Julienne Moore side by side with Melissa McCarthy as Lee Israel

Julianne Moore Was Supposed to Star in “Can You Ever Forgive Me?” Here’s What Happened.

With a Metacritic score of 87 out of 100, based on fifty-three critics, indicating “universal acclaim” and a 98% on Rotten Tomatos with an average score of 8.24 out of 10, it’s hard to image Can You Ever Forgive Me as being anything different from what it is. However it was recently revealed that it was Julianne Moore, not Melissa McCarthy, who was originally lined up to play author and forger Lee Israel.

 

Lee Israel wearing patterned shirt and holding a book, with framed photo in the background. Julianne Moore wearing black against black background.
IMAGE VIA FLAVOR WIRE

I see no resemblance, but that was half the issue. Let’s start at the beginning.

The New York Times wrote in Lee Israel’s obituary that she “was a reasonably successful author in the 1970s and ‘80s, writing biographies of the actress Tallulah Bankhead, the journalist Dorothy Kilgallen and the cosmetics magnate Estëe Lauder. But in the early 1990s, with her career at a standstill, she became a literary forger…”

An author turned bad, oh my! Never seen one of those.

 

Cover for "Can you ever forgive me"

Image Via Amazon

 

Struggling with financial troubles, writer’s block, and alcoholism, Lee Israel realized that she could sell personal letters and autographs from famous authors for money. So  in addition to forging many letters, also stole letters from archives and selling them, replacing the ones in the archives with fake ones.

No one is exactly sure how the FBI got hot on her trail (except, maybe, the FBI) but her memoir, Can You Ever Forgive Me?: Memoirs of a Literary Forger, indicates that after a Noël Coward expert insisted that Coward would not have referenced his sexuality so enthusiastically as he allegedly did in a letter provided by Israel, suspicion was aroused, putting an abrupt end to Israel’s scheme.

Knowing all that, it should be no surprise that her memoir was highly controversial when it came out. Book Reporter responded in a review for the memoir that the book is “a hilarious memoir of a self-described miscreant and her pursuit of a meal ticket. Ironically, in a joke the reader will share, by purchasing her book we all participate in buying her that meal.”

Well, at least they called the book ‘hilarious’. On that note the New York Times quoted Naomi Hample, a New York City bookstore owner who had purchased some of Israel’s forged letters in 1992 when she said, “I’m certainly not angry anymore, though it was an expensive and very large learning experience for me. And she’s really an excellent writer. She made the letters terrific.”

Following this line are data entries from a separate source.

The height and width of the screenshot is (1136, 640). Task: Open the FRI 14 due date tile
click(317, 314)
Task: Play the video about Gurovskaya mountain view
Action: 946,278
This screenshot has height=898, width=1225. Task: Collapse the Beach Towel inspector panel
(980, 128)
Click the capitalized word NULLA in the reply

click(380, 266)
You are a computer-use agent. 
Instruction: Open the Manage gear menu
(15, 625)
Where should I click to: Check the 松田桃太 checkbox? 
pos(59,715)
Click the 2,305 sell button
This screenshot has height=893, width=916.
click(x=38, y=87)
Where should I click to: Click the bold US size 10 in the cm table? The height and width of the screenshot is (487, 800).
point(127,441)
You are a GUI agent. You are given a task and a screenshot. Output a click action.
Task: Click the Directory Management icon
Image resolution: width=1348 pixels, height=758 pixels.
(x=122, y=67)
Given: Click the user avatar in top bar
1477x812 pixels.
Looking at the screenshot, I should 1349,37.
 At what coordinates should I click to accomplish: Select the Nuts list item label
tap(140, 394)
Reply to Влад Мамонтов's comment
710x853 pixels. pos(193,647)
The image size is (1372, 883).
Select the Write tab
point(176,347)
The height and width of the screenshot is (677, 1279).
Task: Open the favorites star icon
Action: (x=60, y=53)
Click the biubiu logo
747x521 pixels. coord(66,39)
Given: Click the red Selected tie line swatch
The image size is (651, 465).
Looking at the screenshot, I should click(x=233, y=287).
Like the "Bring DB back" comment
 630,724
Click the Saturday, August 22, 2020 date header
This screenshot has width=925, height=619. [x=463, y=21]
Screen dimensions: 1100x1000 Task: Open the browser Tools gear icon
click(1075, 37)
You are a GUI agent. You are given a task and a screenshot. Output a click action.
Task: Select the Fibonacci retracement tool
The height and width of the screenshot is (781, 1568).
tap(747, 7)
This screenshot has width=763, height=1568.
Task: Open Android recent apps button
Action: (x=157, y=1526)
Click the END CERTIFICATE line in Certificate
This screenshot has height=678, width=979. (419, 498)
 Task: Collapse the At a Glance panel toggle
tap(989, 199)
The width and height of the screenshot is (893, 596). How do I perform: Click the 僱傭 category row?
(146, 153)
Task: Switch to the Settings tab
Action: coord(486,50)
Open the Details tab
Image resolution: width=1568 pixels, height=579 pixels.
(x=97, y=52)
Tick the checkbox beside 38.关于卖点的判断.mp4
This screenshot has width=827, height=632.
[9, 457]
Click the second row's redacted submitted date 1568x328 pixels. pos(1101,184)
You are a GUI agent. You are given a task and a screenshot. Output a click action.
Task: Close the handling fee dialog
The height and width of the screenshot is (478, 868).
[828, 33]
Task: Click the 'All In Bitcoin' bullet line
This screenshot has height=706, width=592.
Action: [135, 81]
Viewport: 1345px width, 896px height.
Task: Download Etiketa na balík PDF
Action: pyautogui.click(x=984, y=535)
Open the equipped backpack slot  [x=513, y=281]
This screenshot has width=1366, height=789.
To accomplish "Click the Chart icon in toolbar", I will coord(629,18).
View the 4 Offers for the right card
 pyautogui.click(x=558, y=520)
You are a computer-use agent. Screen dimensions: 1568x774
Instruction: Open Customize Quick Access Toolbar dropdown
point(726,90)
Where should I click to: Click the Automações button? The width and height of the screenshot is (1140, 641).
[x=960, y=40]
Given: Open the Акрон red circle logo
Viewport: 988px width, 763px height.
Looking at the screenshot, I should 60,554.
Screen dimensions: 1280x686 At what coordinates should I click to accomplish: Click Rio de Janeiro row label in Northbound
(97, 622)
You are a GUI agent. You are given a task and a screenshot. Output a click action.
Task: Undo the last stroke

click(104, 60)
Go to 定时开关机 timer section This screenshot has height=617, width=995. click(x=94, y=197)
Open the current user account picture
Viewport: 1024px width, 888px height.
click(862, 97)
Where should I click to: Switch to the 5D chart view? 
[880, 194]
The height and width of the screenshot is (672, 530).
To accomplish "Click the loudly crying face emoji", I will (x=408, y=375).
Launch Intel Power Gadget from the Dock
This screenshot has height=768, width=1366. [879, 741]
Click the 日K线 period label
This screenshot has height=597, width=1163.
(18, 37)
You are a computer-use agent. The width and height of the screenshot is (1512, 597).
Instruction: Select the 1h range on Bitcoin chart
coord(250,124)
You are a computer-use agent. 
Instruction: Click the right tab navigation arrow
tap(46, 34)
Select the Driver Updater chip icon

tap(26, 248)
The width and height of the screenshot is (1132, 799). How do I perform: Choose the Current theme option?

So Lee Israel is a touchy subject to say the least. Well, it made a pretty good movie.

 

"Can You Ever Forgive Me" movie poster

Image Via Amazon

Now it’s 2011, three years after the 2008 memoir hit shelves, and Variety breaks the news with this sentences: “Recent Oscar winner Julianne Moore is in negotiations to star in Nicole Holofcener’s Can You Ever Forgive Me for Fox Searchlight”. Come 2015, Variety reported that Julianne Moore had “exited [the production] due to creative differences”.

What happened? Here comes the Vulture!

Image result for vulture spider homecoming michael keaton green light

Image Via Los Angeles Times

Not that Vulture. This Vulture….

Image result for vulture news

Image Via Vulture

Vulture report that “Julianne Moore wanted to wear a fat suit and a false nose to play Lee Israel”.

So, take a look at the comparison between Israel and Moore pictured above… Julianne Moore wanted to fix that, and the Hollywood Reporter reported that Holofcener “is said to have felt that a fake nose would be too distracting,” which led to the Oscar Winner being fired. Moore told Watch What Happens Live! “I think that her idea of where the character was was different from my idea of where the character was, and so she fired me.” Despite the film garnering numerous nominations and a win at the Oscars, Moore has not seen it, saying it remains ‘a sort of painful experience.’